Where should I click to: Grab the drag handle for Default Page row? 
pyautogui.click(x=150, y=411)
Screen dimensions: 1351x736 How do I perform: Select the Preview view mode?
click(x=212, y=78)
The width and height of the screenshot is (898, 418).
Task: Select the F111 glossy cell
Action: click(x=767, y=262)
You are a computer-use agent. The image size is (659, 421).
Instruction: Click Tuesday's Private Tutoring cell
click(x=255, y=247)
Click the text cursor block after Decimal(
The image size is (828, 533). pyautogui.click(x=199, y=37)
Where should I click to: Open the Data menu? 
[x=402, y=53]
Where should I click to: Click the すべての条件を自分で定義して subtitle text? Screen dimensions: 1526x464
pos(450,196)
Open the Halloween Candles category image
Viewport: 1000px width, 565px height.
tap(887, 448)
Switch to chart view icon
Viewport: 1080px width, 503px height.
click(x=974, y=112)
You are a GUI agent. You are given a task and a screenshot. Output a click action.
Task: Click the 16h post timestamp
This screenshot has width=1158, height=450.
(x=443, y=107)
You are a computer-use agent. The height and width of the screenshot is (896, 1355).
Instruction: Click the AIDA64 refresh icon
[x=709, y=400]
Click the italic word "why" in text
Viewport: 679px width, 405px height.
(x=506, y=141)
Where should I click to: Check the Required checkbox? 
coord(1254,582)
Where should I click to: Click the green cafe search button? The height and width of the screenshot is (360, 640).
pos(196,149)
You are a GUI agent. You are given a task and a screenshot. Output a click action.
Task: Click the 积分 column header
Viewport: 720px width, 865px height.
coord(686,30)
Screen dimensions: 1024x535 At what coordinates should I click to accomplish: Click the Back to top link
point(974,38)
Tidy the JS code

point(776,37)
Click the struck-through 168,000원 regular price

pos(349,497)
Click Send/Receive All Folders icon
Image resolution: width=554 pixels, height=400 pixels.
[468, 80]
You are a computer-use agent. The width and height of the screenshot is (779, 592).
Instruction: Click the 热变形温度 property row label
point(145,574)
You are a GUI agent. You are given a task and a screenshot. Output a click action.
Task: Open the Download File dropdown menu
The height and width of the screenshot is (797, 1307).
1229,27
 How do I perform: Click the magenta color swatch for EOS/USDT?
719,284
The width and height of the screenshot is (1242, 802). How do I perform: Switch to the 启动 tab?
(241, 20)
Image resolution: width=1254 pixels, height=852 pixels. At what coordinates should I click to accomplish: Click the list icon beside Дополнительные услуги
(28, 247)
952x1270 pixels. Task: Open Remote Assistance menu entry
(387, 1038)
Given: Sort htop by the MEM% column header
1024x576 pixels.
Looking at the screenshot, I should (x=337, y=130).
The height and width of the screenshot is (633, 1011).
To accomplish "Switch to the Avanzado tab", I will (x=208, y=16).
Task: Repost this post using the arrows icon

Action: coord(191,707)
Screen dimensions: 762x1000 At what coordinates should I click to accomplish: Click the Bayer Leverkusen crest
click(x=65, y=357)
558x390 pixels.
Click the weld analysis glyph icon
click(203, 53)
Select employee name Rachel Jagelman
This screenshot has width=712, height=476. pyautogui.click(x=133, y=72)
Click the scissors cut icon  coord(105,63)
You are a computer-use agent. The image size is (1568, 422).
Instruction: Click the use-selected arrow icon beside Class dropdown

------------------------------

Exercise details:
Retype exactly the lines from the one containing "558x390 pixels." through the last line of the records above, including both.

Answer to the exercise:
558x390 pixels.
Click the weld analysis glyph icon
click(203, 53)
Select employee name Rachel Jagelman
This screenshot has width=712, height=476. pyautogui.click(x=133, y=72)
Click the scissors cut icon  coord(105,63)
You are a computer-use agent. The image size is (1568, 422).
Instruction: Click the use-selected arrow icon beside Class dropdown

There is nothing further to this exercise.